JUSTIN CASTELAN is a member of the Victorian Bar, practising mainly in commercial law. Before coming to the Bar, he was a solicitor at Minter Ellison and Holding Redlich in their commercial litigation and media law departments.

[1] Chapter I – Supreme Court (General Civil Procedure) Rules 1996.

[2] Dow Jones & Company Inc v Gutnick [2002] HCA 56.

[3] Rule 7.02.

[4] Fujitsu Australia Ltd v Dewar Electronics Pty Ltd & Adda Corporation [2001] VSC 222 at [25], [29]; Whinnen v Cussons (International) Ltd (unreported, 24 February 1998, Beach J). However, see also Pivot & Anor v Hoechst & Anor [2000] VSC 262 at [13].

[5] Whinnen, note 4 above, at 3 per Beach J.

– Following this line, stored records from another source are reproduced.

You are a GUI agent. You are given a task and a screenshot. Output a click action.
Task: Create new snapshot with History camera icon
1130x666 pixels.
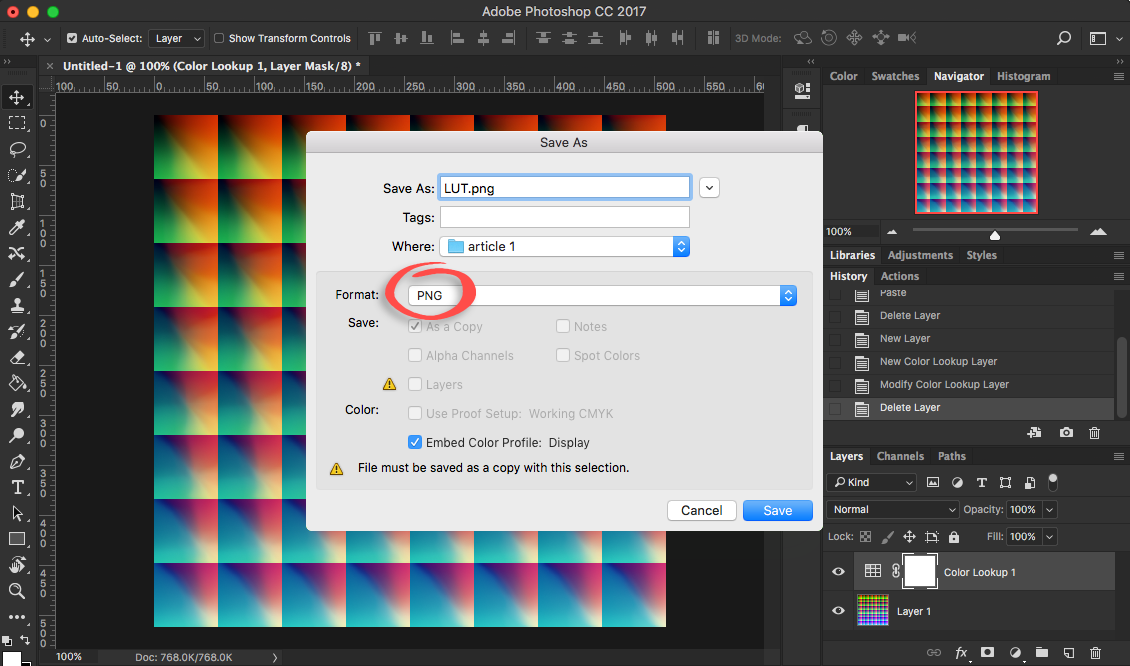tap(1066, 432)
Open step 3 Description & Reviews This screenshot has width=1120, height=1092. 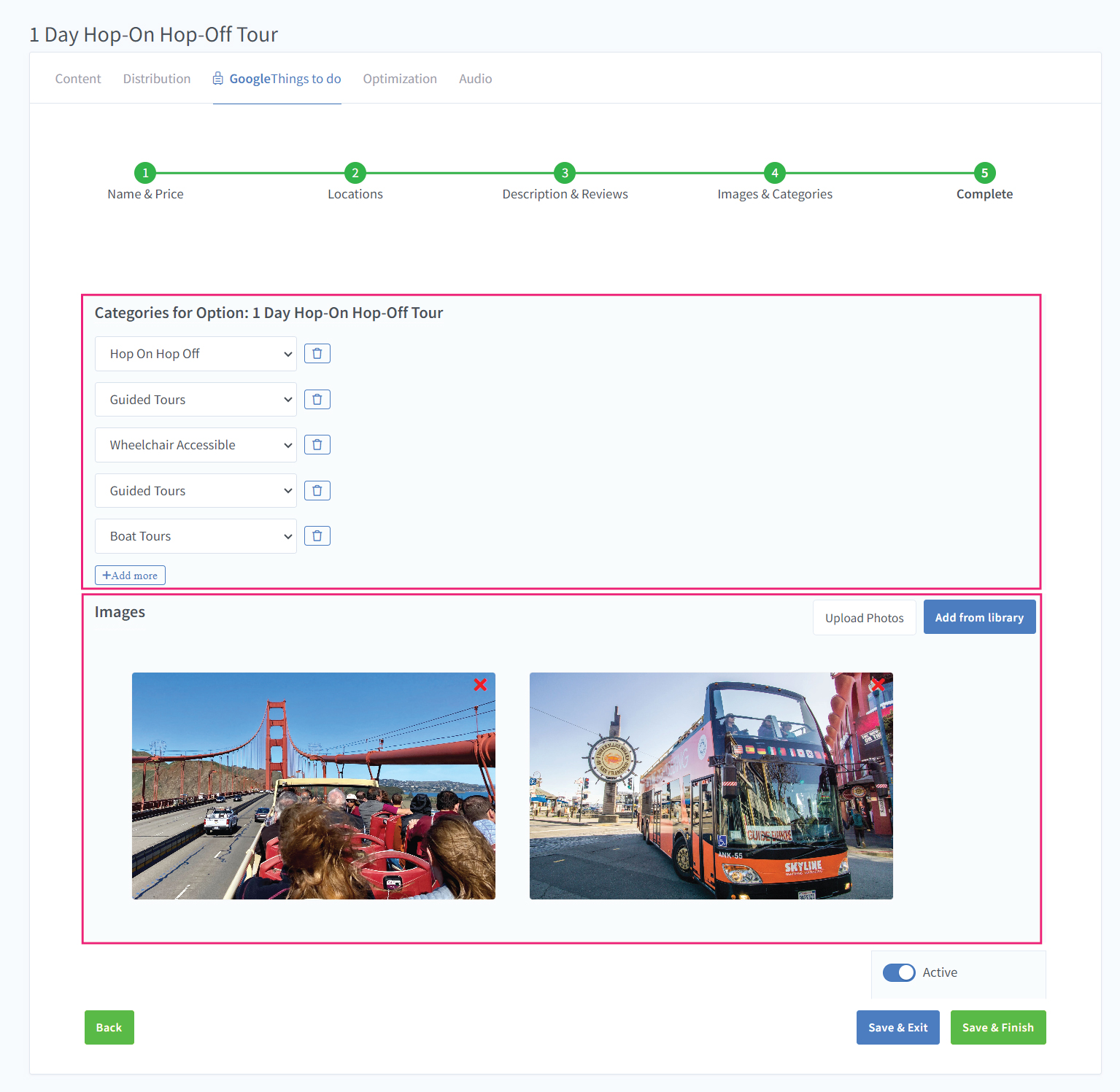[x=565, y=173]
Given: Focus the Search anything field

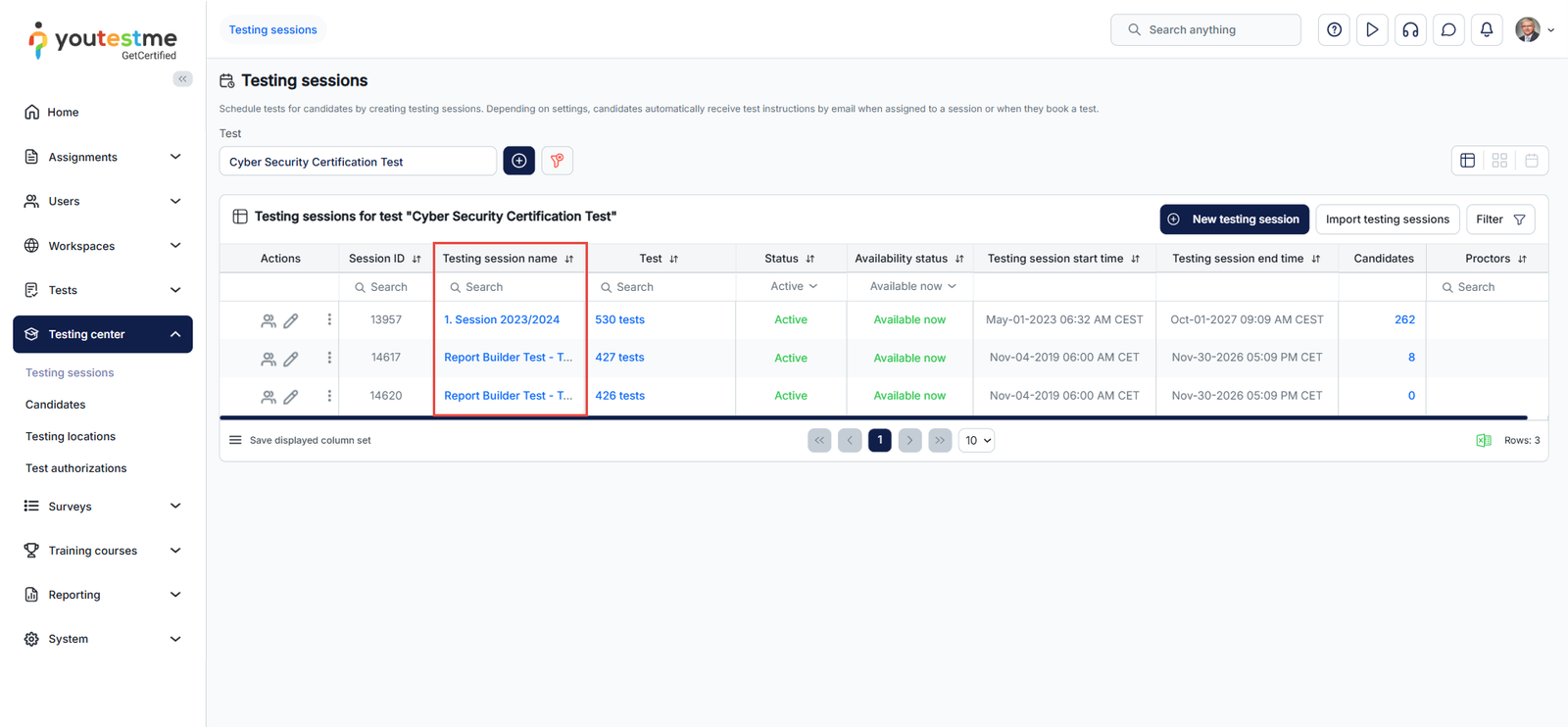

[6] Fujitsu, note 4 above at [32]-[39].

[7] Note 2 above at [44] per Gleeson CJ, McHugh, Gummow and Hayne JJ.

[8] Granite Springs Pty Ltd v Intercooler Water Dispensers Pty Ltd & Ors [2000] VSC 224 at [12]-[18].

[9] Commonwealth Bank v White; ex parte Lloyd’s [1999] 2 VR 681 at 699.

[10] Note 9 above at 700.

[11] Spotless Group Ltd v Proplast Pty Ltd (1987) 10 IPR 668.

[12] Australian Mutual Provident Society & Ors v GEC Diesels Australia Ltd [1989] VR 407.

[13] Victorian WorkCover Authority & Anor v Orientstar Shipping Corporation [2003] VSC 311.

[14] Schweitzer v Kronen Verwaltungs Gmbh & Anor [1998] VSC 190 at [43].

[15] Note 13 above at [14].

[16] Williams v Society of Lloyd’s [1994] 1 VR 274 at 291.

[17] Agar v Hyde (2000) 173 ALR 665 at 679 per Gaudron, McHugh, Gummow and Hayne JJ; per Gleeson CJ at 667.

[18] Note 8 above.

[19] Note 14 above, at [78]-[79.]

[20] Agar v Hyde, note 17 above.

[21] Note 20 above at 681 per Gaudron, McHugh, Gummow and Hayne JJ.

[22] Spiliada Maritime Corp v Cansulex Ltd [1987] AC 460 at 478; Oceanic Sunline Special Shipping Co Inc v Fay (1988) 165 CLR 197; and Voth v Manildra Flour Mills Pty Ltd (1990) 171 CLR 538.